The model is already on multiple devices. Skipping the move to device specified in `args`.


In [19]:
trainer.train()

Step,Training Loss
25,2.3544
50,0.3788
75,0.2372
100,0.1902
125,0.1604
150,0.1274


TrainOutput(global_step=160, training_loss=0.5464043714106083, metrics={'train_runtime': 53.5074, 'train_samples_per_second': 22.801, 'train_steps_per_second': 2.99, 'total_flos': 2602200748523520.0, 'train_loss': 0.5464043714106083, 'epoch': 10.0})

In [20]:
# save the model
trainer.save_model("./my-qwen")
tokenizer.save_pretrained("./my-qwen")

('./my-qwen/tokenizer_config.json',
 './my-qwen/special_tokens_map.json',
 './my-qwen/chat_template.jinja',
 './my-qwen/vocab.json',
 './my-qwen/merges.txt',
 './my-qwen/added_tokens.json',
 './my-qwen/tokenizer.json')

Now let's test it out

In [1]:
import torch
from transformers import pipeline

device = "mps" if torch.backends.mps.is_available() else ("cuda:0" if torch.cuda.is_available() else "cpu")
dtype = torch.float16 if device == "mps" else torch.float32

ask_llm = pipeline(
  task="text-generation",
  model="./my-qwen",
  tokenizer='./my-qwen',
  device=device,
  torch_dtype=dtype
)

print(ask_llm("What type of workflows is Scott Lai experienced in building?")[0]["generated_text"])
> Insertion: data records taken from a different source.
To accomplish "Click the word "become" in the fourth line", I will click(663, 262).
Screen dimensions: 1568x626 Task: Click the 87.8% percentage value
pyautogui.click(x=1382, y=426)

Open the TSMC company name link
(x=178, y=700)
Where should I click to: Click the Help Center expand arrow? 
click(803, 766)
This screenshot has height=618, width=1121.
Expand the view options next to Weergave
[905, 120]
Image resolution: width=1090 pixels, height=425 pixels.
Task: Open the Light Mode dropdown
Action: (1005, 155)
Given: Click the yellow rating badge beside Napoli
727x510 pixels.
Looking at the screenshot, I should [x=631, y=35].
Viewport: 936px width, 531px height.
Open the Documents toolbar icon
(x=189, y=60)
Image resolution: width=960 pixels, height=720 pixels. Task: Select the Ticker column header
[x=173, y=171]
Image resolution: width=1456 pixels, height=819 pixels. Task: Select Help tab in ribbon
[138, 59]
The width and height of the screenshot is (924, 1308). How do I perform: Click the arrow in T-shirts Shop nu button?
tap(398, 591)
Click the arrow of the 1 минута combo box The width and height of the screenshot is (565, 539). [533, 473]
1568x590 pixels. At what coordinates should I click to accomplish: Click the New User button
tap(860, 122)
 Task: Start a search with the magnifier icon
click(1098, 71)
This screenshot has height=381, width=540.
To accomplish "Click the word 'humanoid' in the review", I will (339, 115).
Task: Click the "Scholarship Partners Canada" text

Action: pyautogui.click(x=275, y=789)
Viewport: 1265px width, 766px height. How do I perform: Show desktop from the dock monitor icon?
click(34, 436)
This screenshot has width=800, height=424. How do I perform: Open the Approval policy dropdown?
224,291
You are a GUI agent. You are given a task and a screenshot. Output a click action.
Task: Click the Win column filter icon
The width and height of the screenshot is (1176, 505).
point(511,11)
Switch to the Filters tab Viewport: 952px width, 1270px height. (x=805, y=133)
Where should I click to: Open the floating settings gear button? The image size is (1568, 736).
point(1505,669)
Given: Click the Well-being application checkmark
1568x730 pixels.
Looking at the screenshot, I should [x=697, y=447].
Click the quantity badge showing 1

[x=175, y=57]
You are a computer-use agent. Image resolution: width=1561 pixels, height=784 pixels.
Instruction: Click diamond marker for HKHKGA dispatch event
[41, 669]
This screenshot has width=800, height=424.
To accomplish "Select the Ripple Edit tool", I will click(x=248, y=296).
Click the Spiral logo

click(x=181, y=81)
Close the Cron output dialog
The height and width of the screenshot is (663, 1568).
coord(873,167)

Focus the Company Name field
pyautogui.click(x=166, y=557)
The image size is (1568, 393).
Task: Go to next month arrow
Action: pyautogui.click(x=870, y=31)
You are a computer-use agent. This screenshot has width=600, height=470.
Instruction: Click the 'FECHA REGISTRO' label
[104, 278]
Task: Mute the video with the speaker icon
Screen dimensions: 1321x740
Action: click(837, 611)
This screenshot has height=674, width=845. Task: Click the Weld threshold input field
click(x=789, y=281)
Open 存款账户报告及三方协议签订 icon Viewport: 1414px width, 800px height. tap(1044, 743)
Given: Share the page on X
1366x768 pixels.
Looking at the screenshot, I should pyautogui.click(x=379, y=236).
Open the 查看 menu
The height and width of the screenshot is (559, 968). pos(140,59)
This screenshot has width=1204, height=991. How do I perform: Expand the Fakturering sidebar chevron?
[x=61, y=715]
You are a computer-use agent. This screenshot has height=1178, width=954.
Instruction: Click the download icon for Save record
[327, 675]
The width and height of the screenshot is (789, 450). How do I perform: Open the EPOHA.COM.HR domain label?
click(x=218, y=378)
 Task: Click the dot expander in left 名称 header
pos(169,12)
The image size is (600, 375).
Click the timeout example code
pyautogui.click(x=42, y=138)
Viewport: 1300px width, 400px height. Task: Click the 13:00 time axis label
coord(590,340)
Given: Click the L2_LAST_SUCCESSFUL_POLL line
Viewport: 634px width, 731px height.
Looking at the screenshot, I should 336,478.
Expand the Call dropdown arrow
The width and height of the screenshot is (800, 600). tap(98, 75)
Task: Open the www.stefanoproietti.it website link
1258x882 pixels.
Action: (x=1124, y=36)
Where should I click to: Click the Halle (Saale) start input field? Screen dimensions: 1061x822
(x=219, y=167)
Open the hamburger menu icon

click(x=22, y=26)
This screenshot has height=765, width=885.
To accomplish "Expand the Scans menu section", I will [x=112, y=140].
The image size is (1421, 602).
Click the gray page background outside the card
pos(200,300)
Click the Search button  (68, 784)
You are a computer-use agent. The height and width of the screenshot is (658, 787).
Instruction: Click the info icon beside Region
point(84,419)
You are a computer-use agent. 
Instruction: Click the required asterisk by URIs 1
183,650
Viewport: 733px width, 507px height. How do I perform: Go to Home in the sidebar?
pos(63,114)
  from .autonotebook import tqdm as notebook_tqdm
`torch_dtype` is deprecated! Use `dtype` instead!
Loading checkpoint shards: 100%|██████████| 2/2 [00:13<00:00,  6.73s/it]
Device set to use cuda:0


What type of workflows is Scott Lai experienced in building? End-to-end ML pipelines, data engineering, and automation.


In [3]:
ask_llm = pipeline(
  task="text-generation",
  model="./my-qwen",
  tokenizer='./my-qwen',
  device=device,
  torch_dtype=dtype
)

print(ask_llm("How many years of experience does Scott Lai have in generative AI and LLM solutions?")[0]["generated_text"])

`torch_dtype` is deprecated! Use `dtype` instead!
Loading checkpoint shards: 100%|██████████| 2/2 [00:14<00:00,  7.11s/it]
Device set to use cuda:0


How many years of experience does Scott Lai have in generative AI and LLM solutions? Over 5 years.